9 Ekim 2009

Okuycanızmı?


Gelmiycem,
söylemiycem,
yapmıycam,
görmiycem,
bakmıcam,
okumıcam,
etmiycem,
yazmıcam..........

"Türkçe okunduğu gibi yazılan" bir dil diye öğretildi birkaç nesile. Bu sığır nesilleri yetiştiren ilköğretim ve Türkçe öğretmenleri bu dilin katilidir.

Bloglarda gezindim gece gece, okuduklarıma inanamadım daha doğrusu okumaya çalıştıklarıma.

Kendini ifade etmeye çalışan ama bunu doğru düzgün yapamayan insanların var olduğu bir ülkede aynı havayı teneffüs etmek, iletişim kurmaya çabalamak ne beyhude bir çaba.

Yanlışı doğru bilen, kendini geliştirmek için hiçbir çaba göstermeyen, hayata dair söyleyebilecek doğru düzgün kelimesi bile olmayan birkaç nesil yetiştirildi. Bilerek, isteyerek, bir politika haline getirilerek, yetiştirildi hem de.
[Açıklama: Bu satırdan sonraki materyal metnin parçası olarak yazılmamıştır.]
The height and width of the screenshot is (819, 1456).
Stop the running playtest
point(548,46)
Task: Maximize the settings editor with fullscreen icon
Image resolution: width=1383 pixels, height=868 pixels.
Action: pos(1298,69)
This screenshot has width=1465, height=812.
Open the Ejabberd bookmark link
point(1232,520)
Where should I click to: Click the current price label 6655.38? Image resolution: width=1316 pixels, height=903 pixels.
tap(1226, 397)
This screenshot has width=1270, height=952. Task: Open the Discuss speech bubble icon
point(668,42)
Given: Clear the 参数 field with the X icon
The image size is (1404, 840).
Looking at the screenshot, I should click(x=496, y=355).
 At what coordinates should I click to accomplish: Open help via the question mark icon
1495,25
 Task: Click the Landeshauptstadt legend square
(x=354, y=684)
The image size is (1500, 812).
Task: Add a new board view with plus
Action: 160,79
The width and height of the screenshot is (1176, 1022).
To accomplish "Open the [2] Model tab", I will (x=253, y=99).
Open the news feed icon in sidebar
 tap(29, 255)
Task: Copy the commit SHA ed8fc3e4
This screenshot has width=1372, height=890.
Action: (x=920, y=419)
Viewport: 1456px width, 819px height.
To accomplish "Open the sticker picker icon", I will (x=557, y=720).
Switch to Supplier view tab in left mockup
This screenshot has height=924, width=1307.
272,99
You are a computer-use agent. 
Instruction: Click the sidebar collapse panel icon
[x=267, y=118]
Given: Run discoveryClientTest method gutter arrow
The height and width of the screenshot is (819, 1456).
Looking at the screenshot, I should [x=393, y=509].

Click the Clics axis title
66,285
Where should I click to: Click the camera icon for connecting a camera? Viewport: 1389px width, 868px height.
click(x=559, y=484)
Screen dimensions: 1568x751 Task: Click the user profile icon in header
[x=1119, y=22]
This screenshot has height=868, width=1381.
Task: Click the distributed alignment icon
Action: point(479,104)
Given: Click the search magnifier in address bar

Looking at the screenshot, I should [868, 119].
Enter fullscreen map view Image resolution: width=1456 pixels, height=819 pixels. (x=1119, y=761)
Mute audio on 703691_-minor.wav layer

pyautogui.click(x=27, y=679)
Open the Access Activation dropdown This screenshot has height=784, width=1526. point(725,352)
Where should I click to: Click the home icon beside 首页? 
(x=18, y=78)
Siyaset, politika hikâye; kendi ülkende, konuştuğun dili yazamıyorsan, bir başkasının oksijenini harcıyorsun demektir.

Hakikaten kendimizi oyalıyoruz, yaşamaya çalışarak. Ah be Aziz Nesin, ne vardı bu kadar erken gidecek. Şu yüzde altmışı, 90'lara çekemeden gidiverdin, aramızdan.